- Task requirements
1) Answer these questions from the IVC-Prune page, one answer per line, marked (a), (b) and (c):
(a) At which conference does the paper appear?
(b) Through what do LVLMs implicitly establish visual coordinate systems?
(c) What does Stage 1 use for semantic seed identification?
2) Repeat word for word the part of the IVC-Prune page between "Identity matrix (real-axis" and "(avoiding positional bias)", inclusive.
3) Name every author listed on the IVC-Prune page.

- Text passage
_ _ _ _

IVC-Prune: Revealing the Implicit Visual Coordinates in LVLMs for Vision Token Pruning

Zhichao Sun, Yidong Ma, Gang Liu, Yibo Chen, Xu Tang, Yao Hu, Yongchao Xu

Xiaohongshu Inc. Wuhan university

Paper

ICLR 2026

Overview

💡 We reveal a fundamental mechanism of how LVLMs process spatial information：

LVLMs implicitly establish visual coordinate systems through Rotary Position Embeddings (RoPE).

Through theoretical analysis, we discover that specific token positions serve as Implicit Visual Coordinates (IVC tokens)—spatial reference points essential for absolute object localization. These positions occur where RoPE's rotation matrices approximate:

Identity matrix (real-axis references)
90° rotation matrix (imaginary-axis references)

This provides the first theoretical characterization of spatial reasoning mechanisms in LVLMs.

🚀 Method: IVC-Prune

A training-free, prompt-aware pruning strategy that preserves two crucial token types:

IVC Tokens: Identified by analyzing RoPE's mathematical properties (cosine/sine components across dimensions)
Foreground Tokens: Selected via a robust two-stage process:
- Stage 1: Semantic seed identification using value-vector similarity (avoiding positional bias)

_ _ _ _

- Information shown

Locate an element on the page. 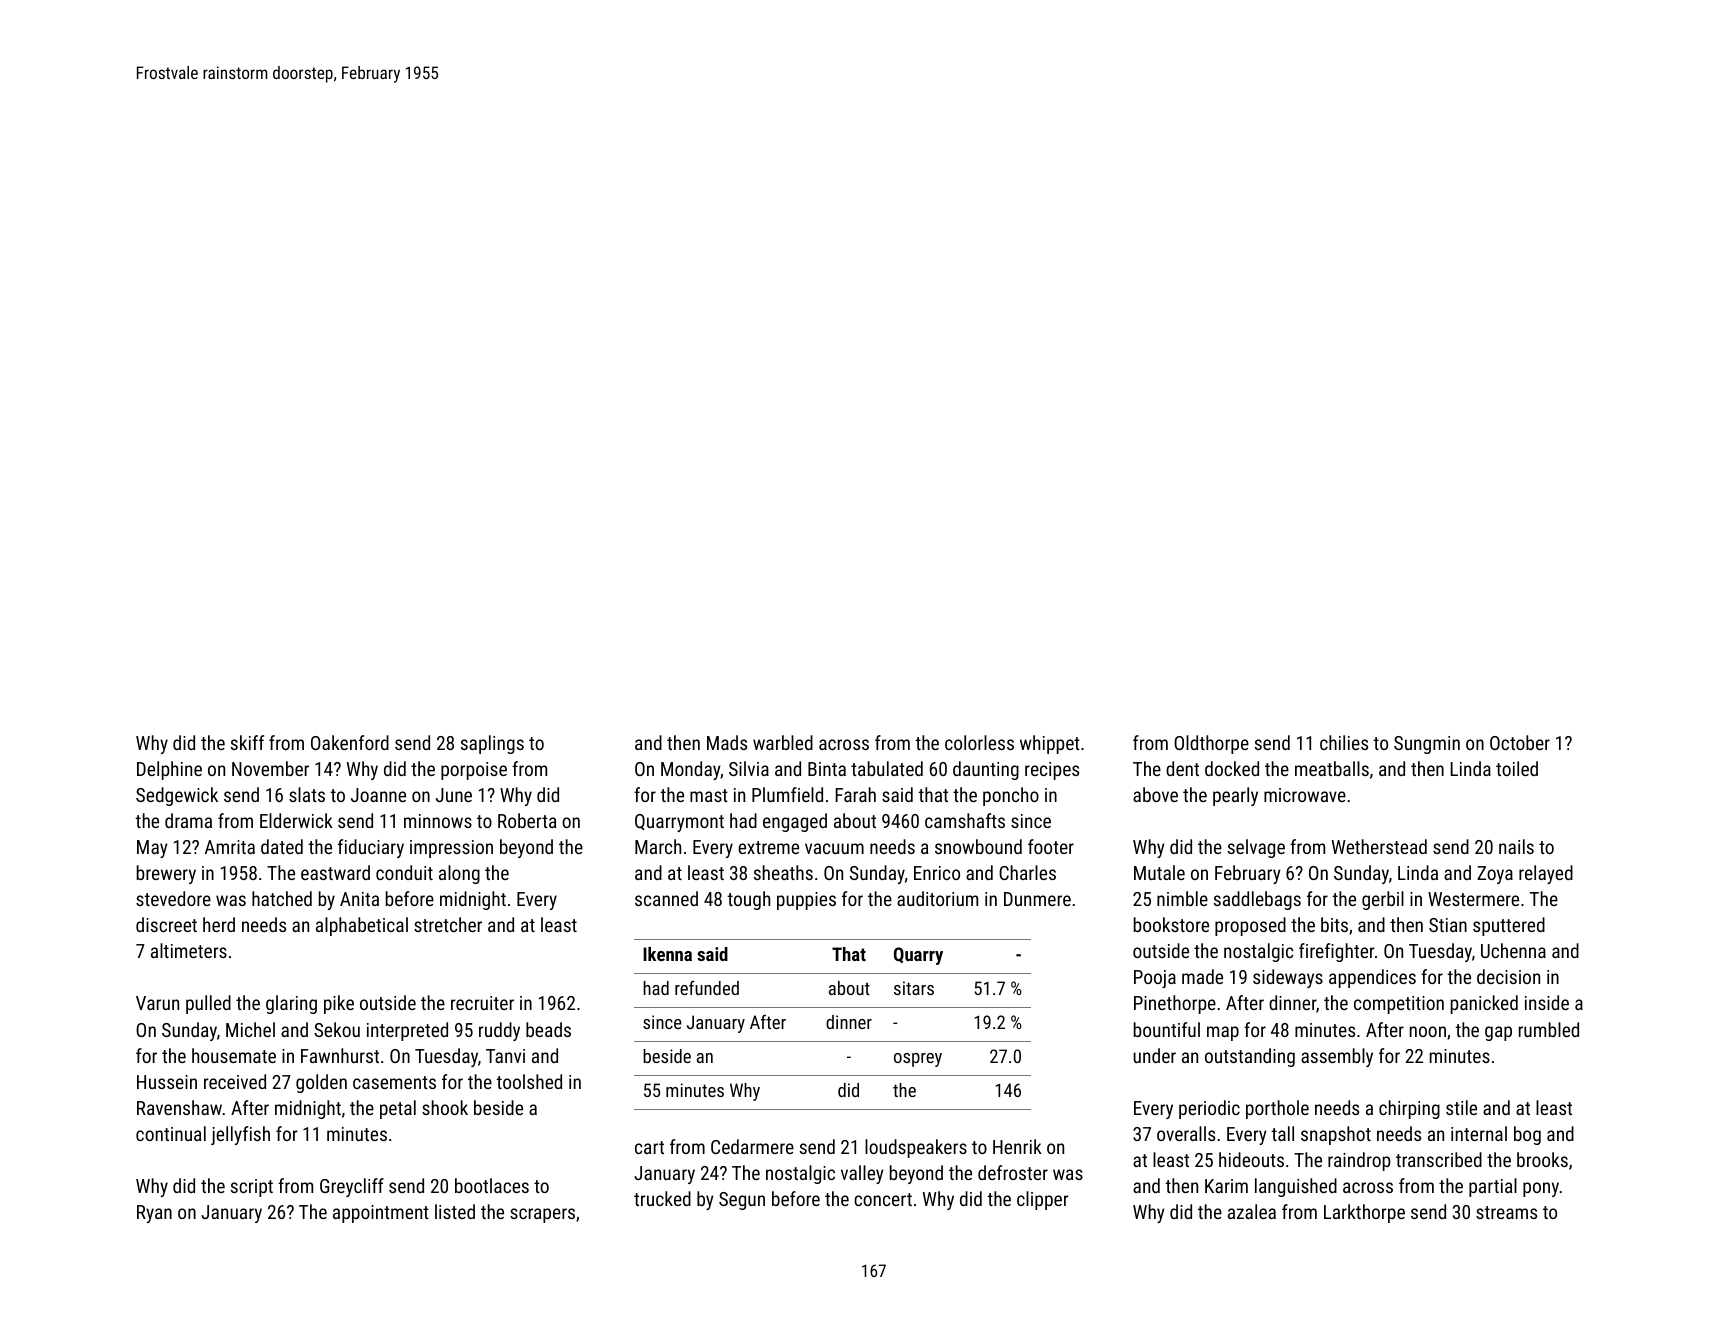 Image resolution: width=1722 pixels, height=1331 pixels. sitars is located at coordinates (914, 988).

_ _ _ _

- Final results
1)
(a) ICLR 2026
(b) Rotary Position Embeddings (RoPE)
(c) Value-vector similarity

2)
Identity matrix (real-axis references)
90° rotation matrix (imaginary-axis references)

This provides the first theoretical characterization of spatial reasoning mechanisms in LVLMs.

🚀 Method: IVC-Prune

A training-free, prompt-aware pruning strategy that preserves two crucial token types:

IVC Tokens: Identified by analyzing RoPE's mathematical properties (cosine/sine components across dimensions)
Foreground Tokens: Selected via a robust two-stage process:
- Stage 1: Semantic seed identification using value-vector similarity (avoiding positional bias)

3)
Zhichao Sun
Yidong Ma
Gang Liu
Yibo Chen
Xu Tang
Yao Hu
Yongchao Xu